• [Assigned task]
Look through the lines below and extract each one that contains "screenshot".

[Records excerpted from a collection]
********
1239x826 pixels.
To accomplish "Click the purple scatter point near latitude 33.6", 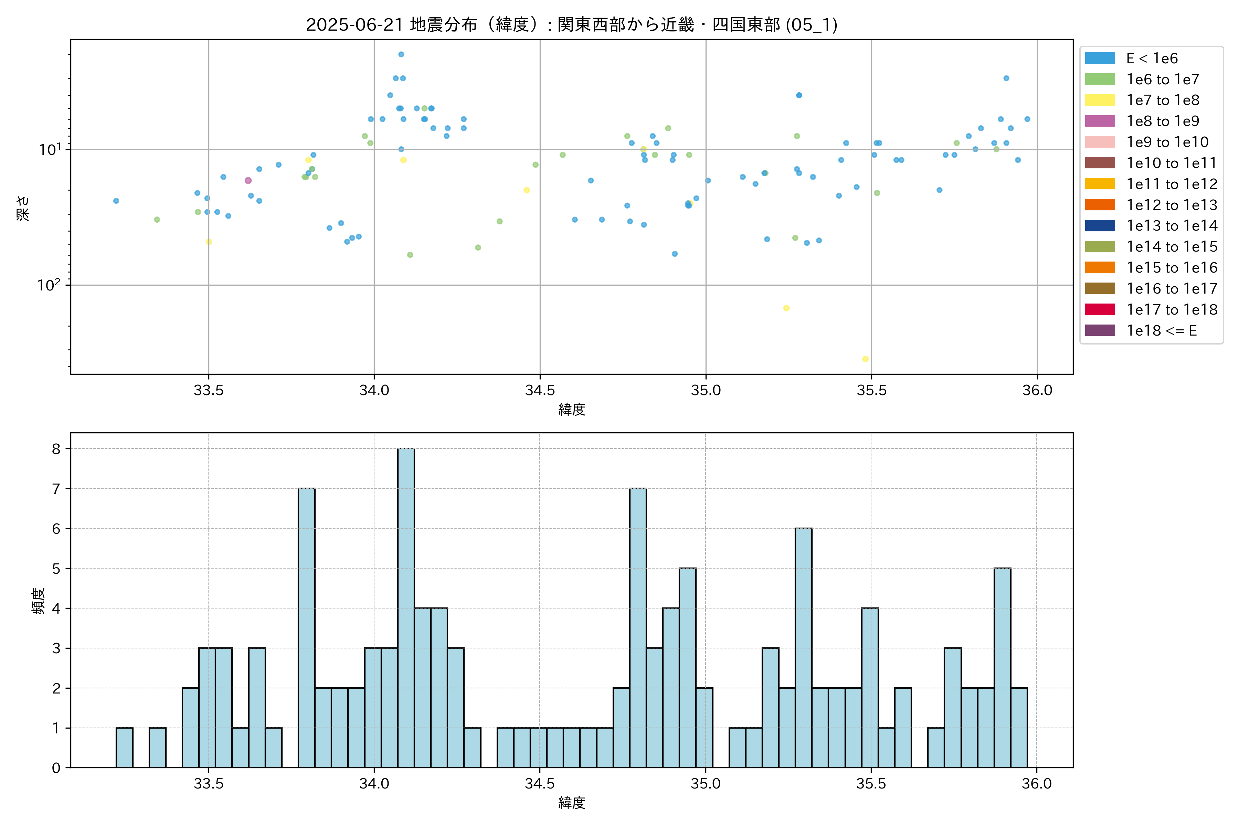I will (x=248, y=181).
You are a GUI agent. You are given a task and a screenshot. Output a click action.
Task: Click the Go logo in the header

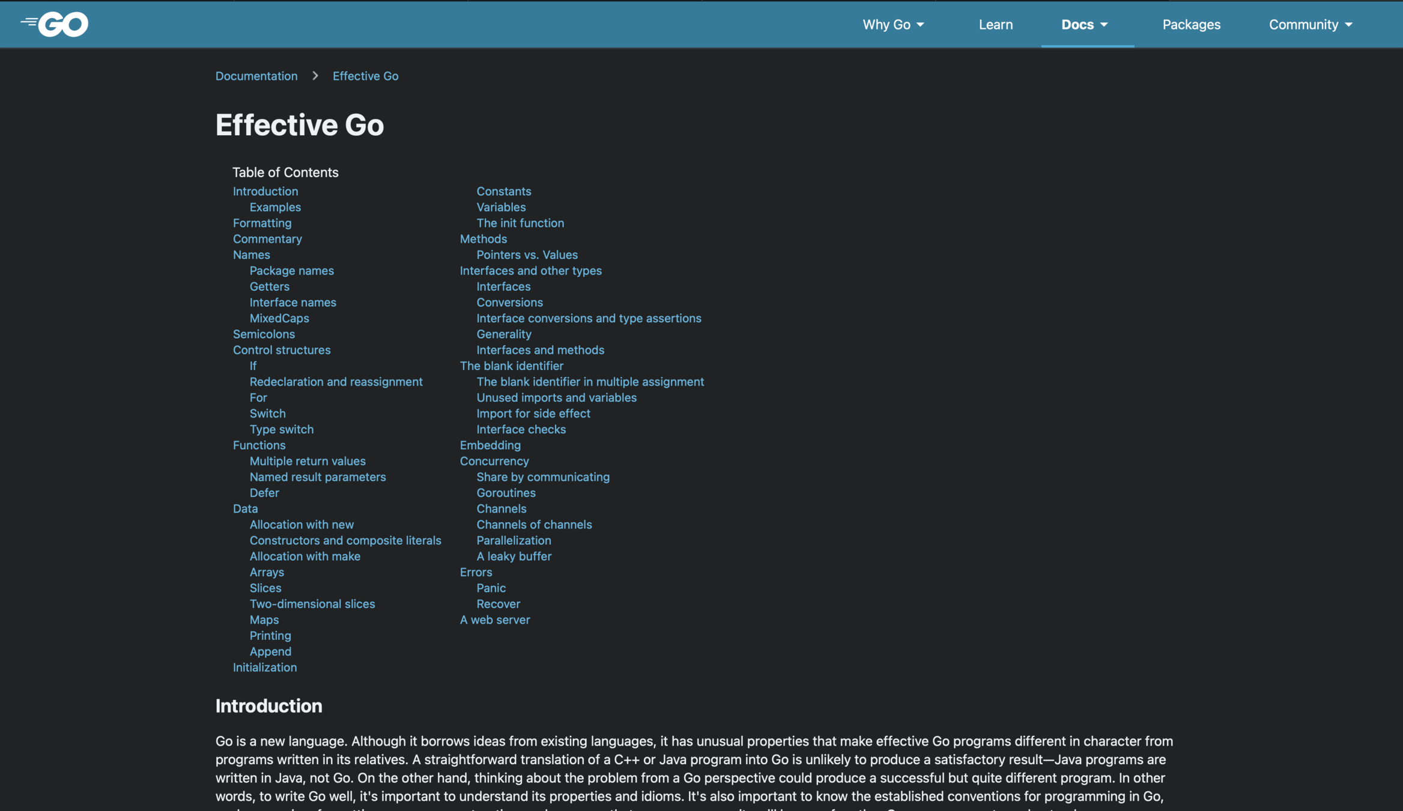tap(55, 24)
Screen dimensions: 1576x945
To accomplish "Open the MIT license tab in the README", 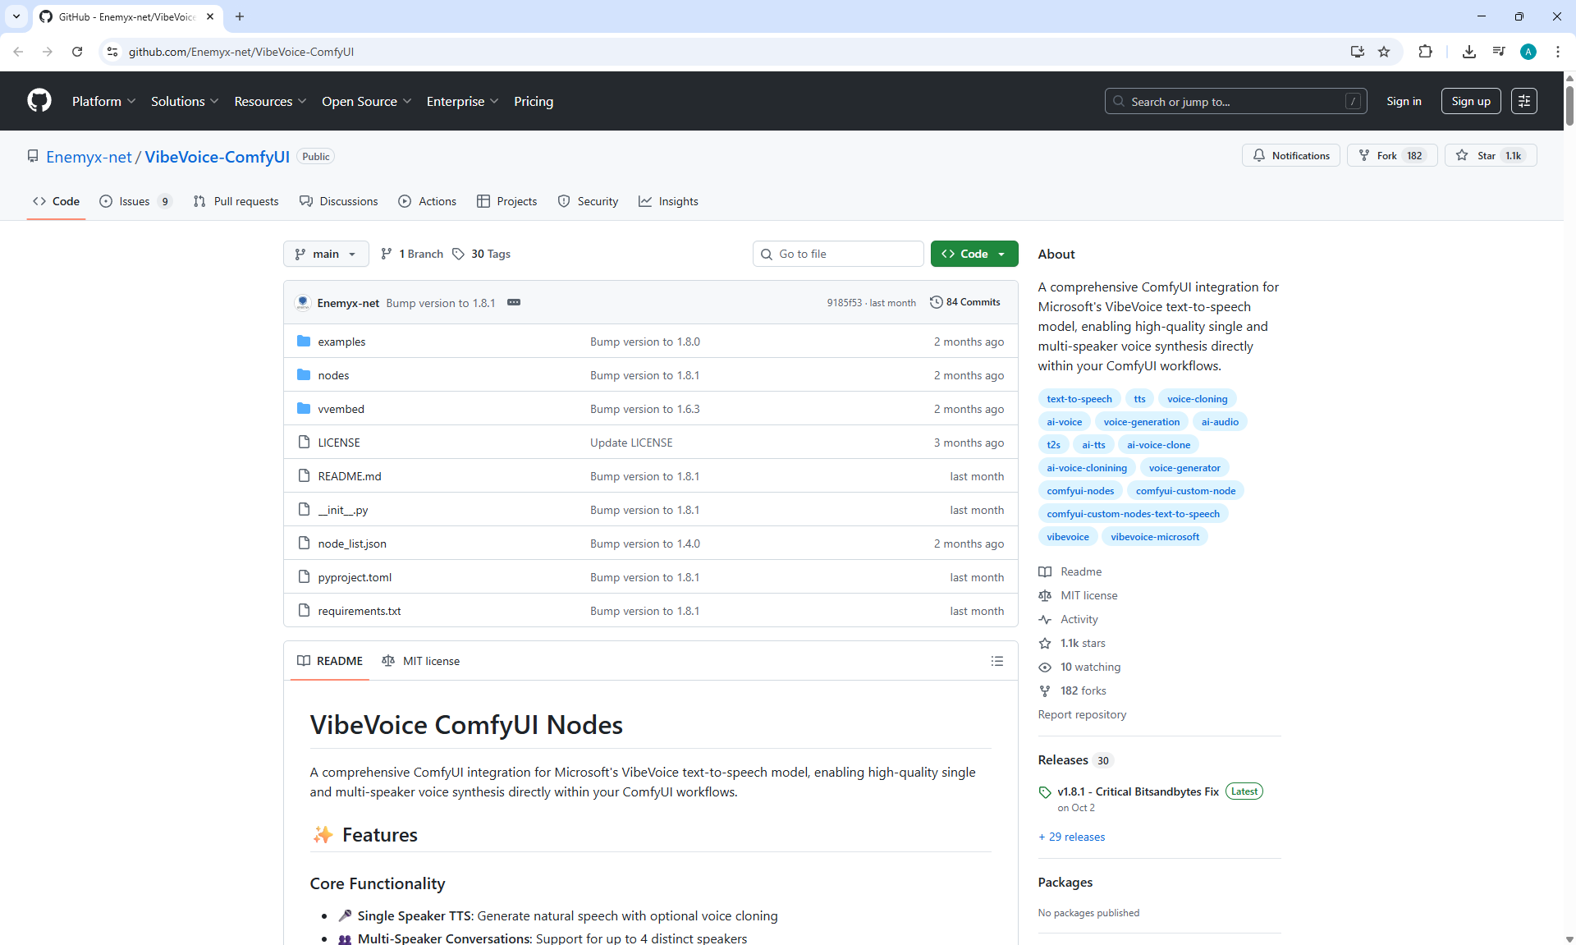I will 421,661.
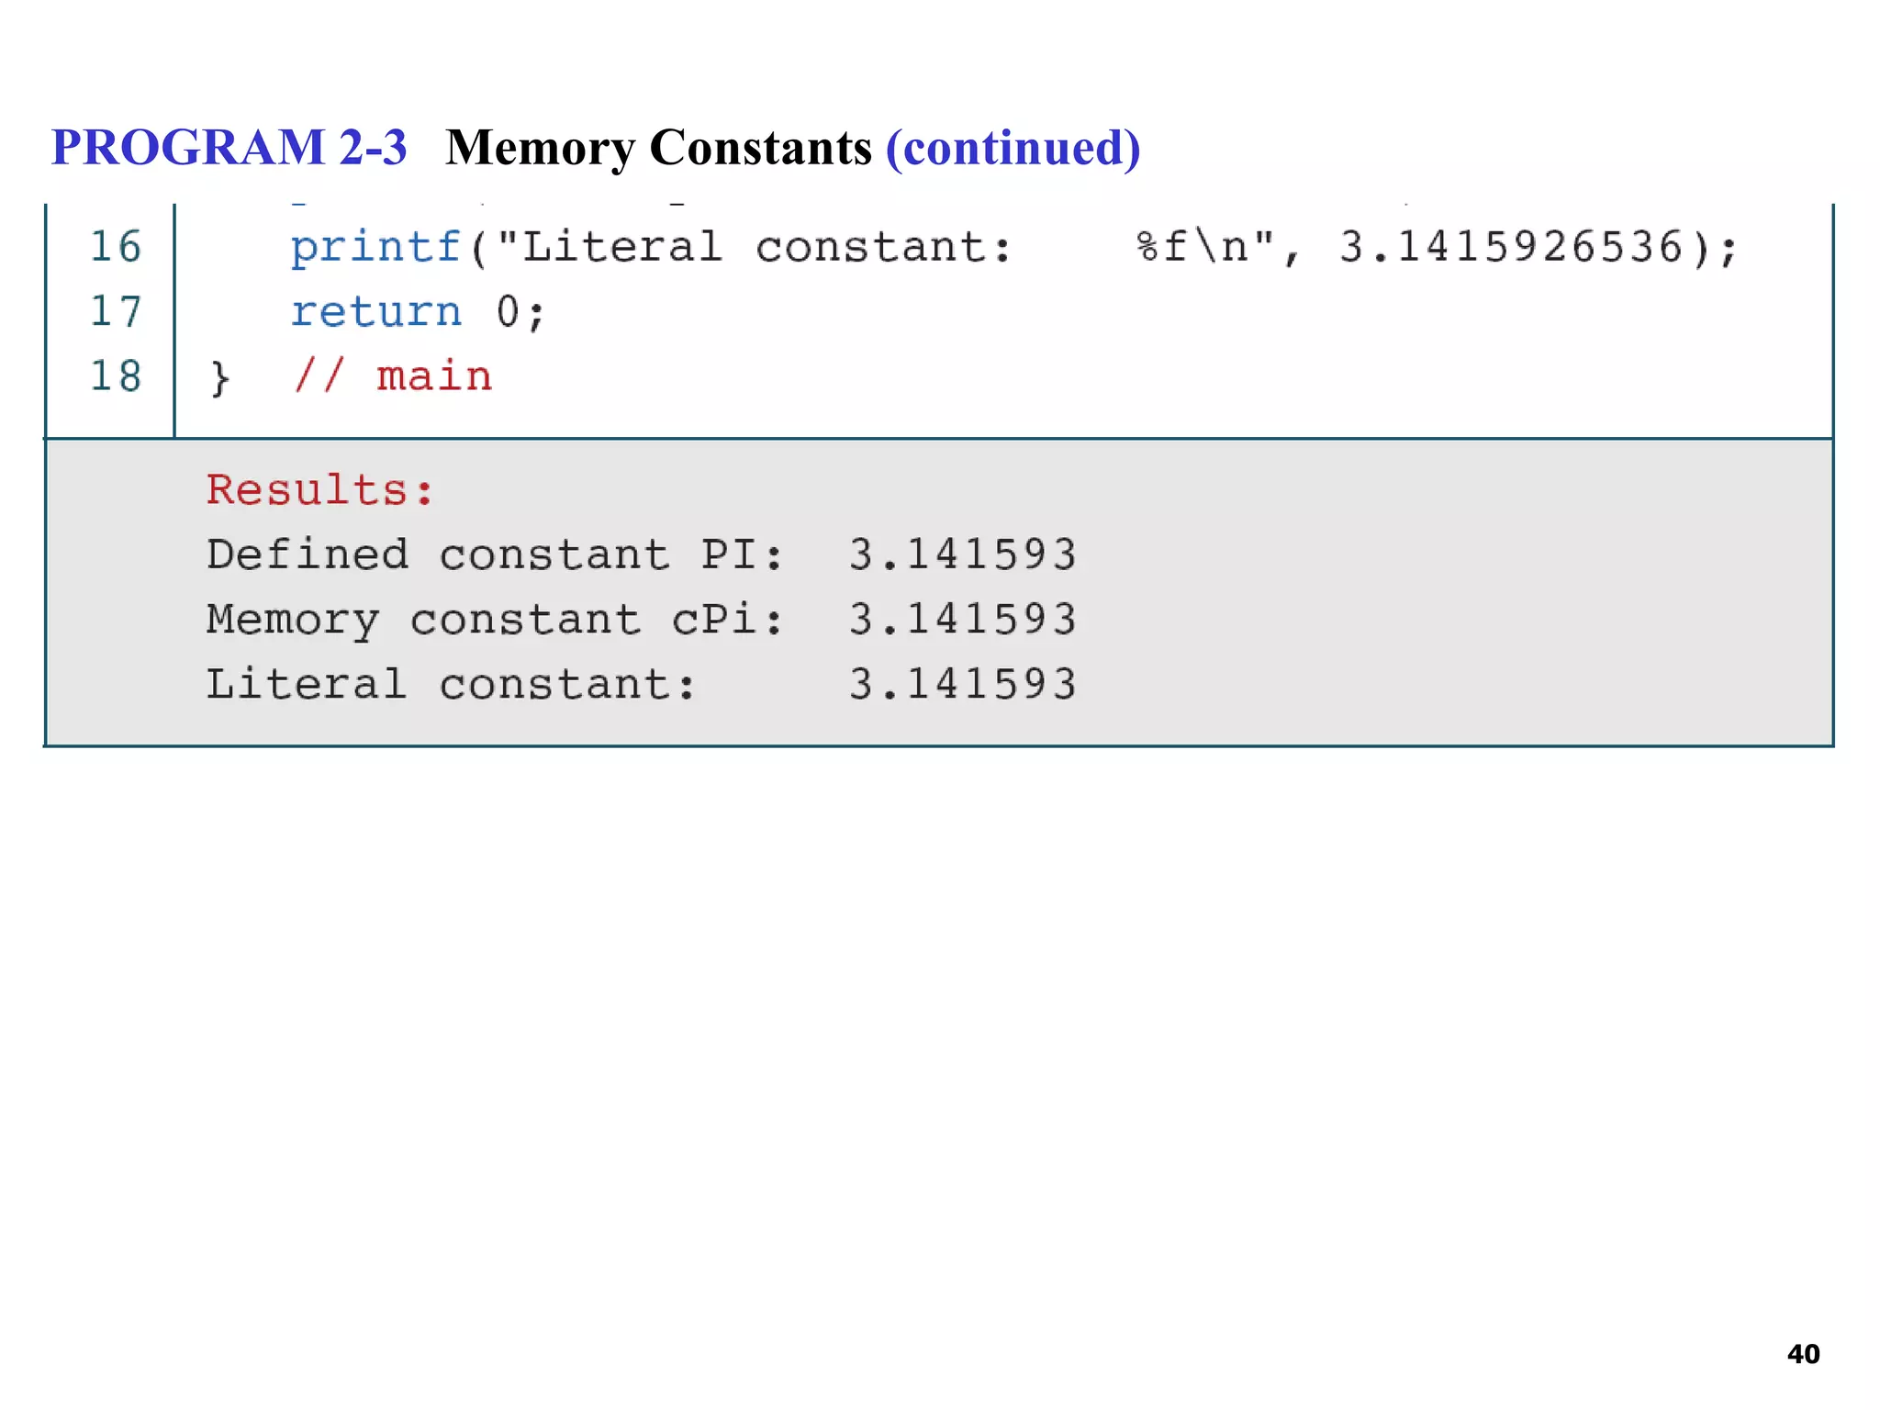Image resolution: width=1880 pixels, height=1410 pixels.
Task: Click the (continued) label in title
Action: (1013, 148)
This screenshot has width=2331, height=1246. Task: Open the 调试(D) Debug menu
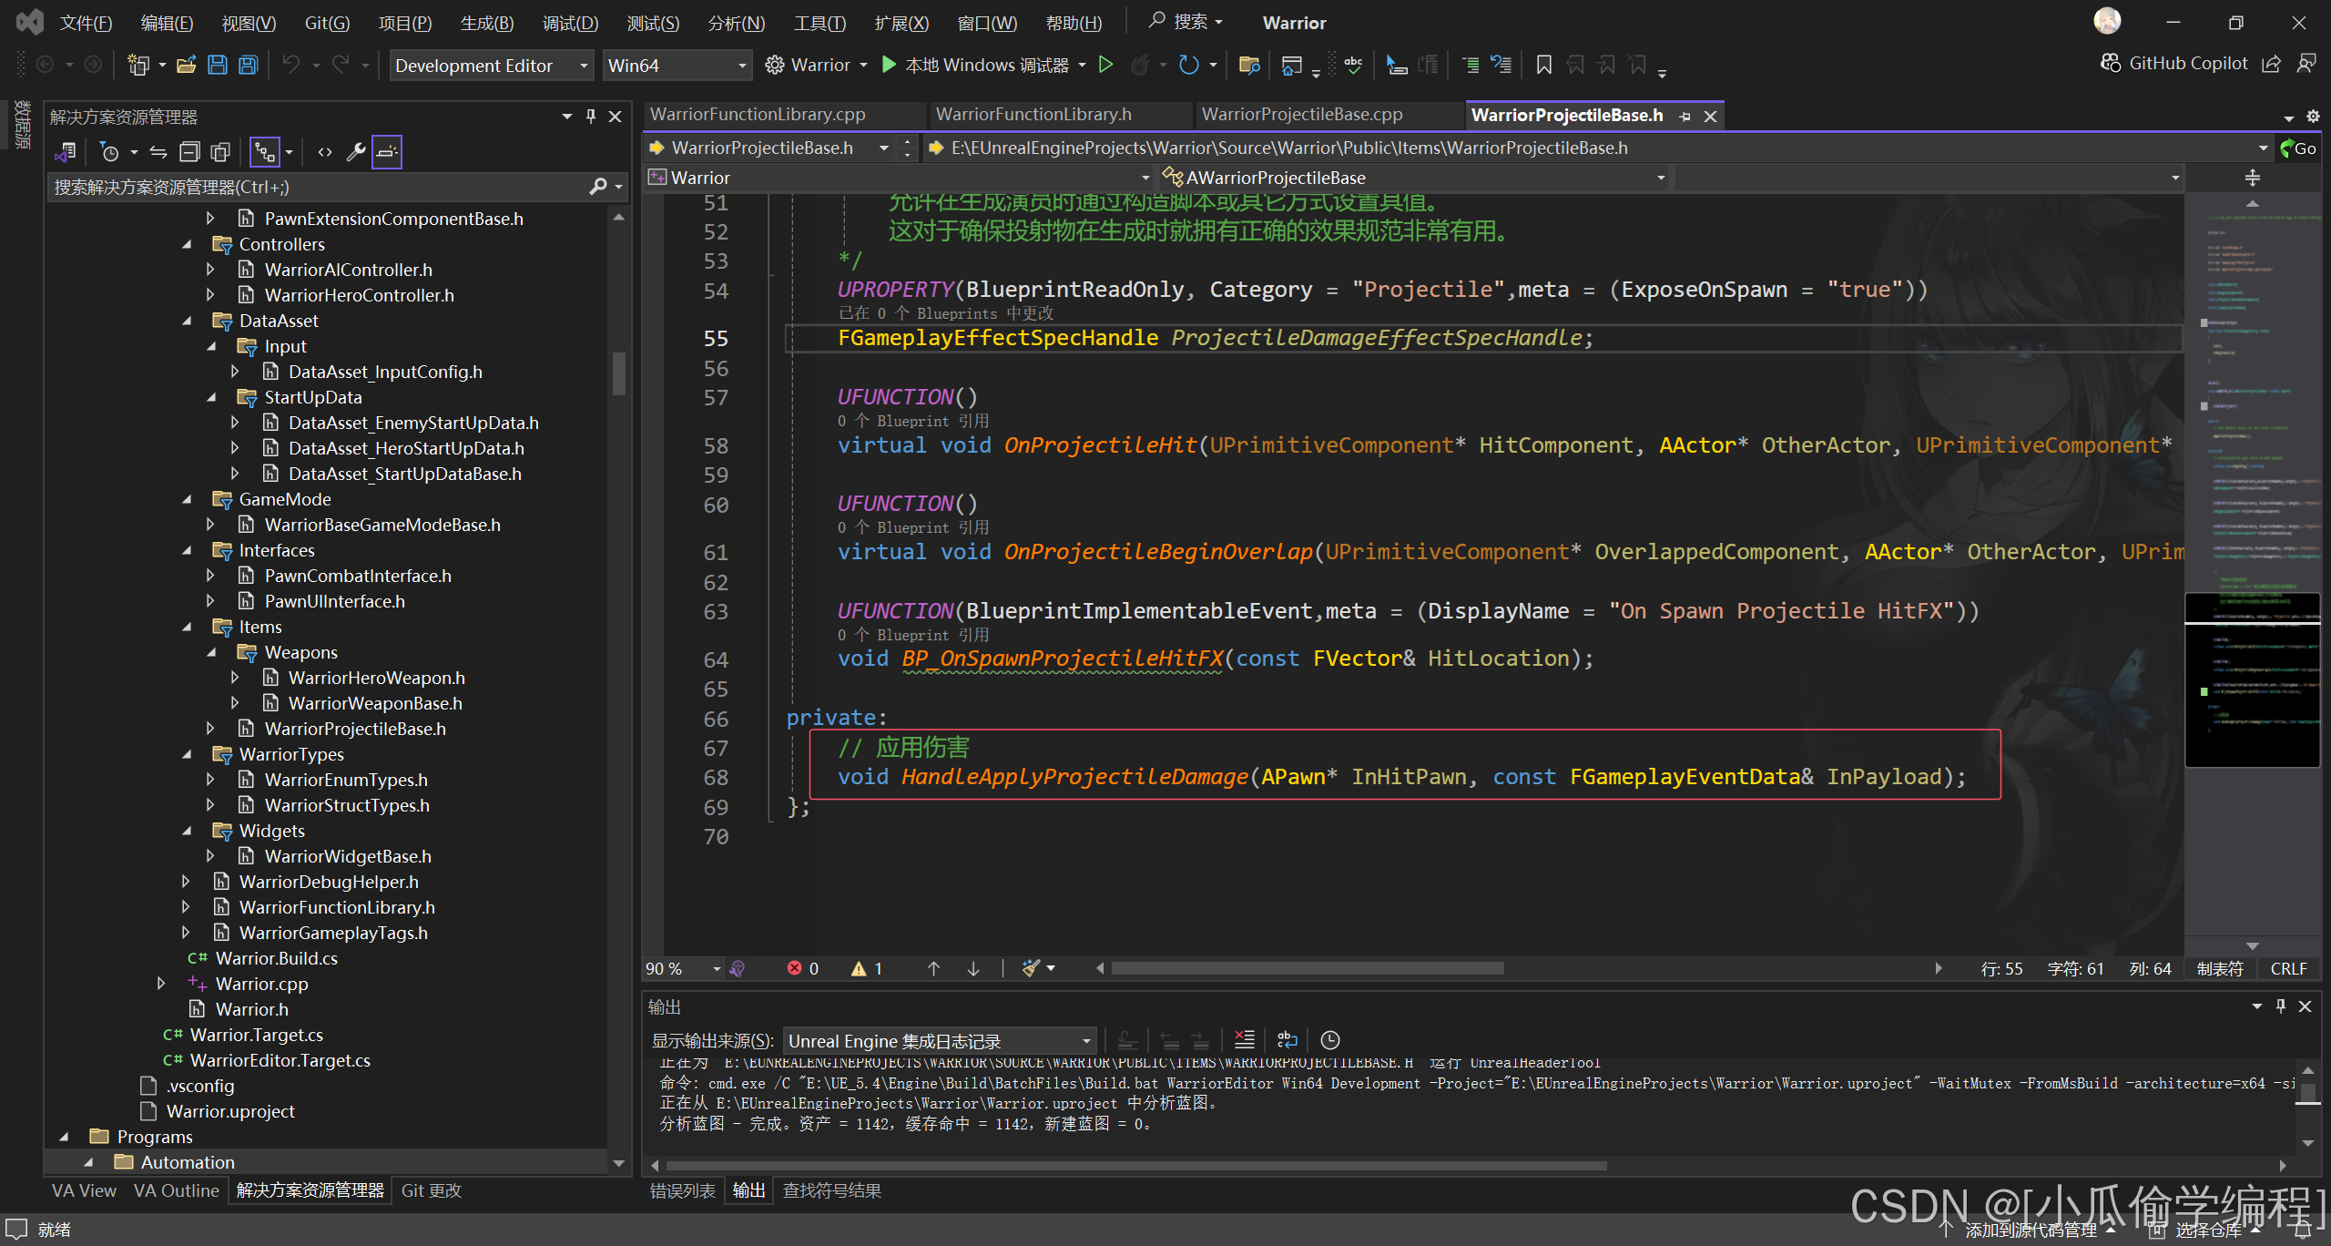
********
• [Expected answer]
You are a GUI agent. You are given a task and a screenshot. Output a click action.
This screenshot has width=2331, height=1246. Task: Open the 调试(D) Debug menu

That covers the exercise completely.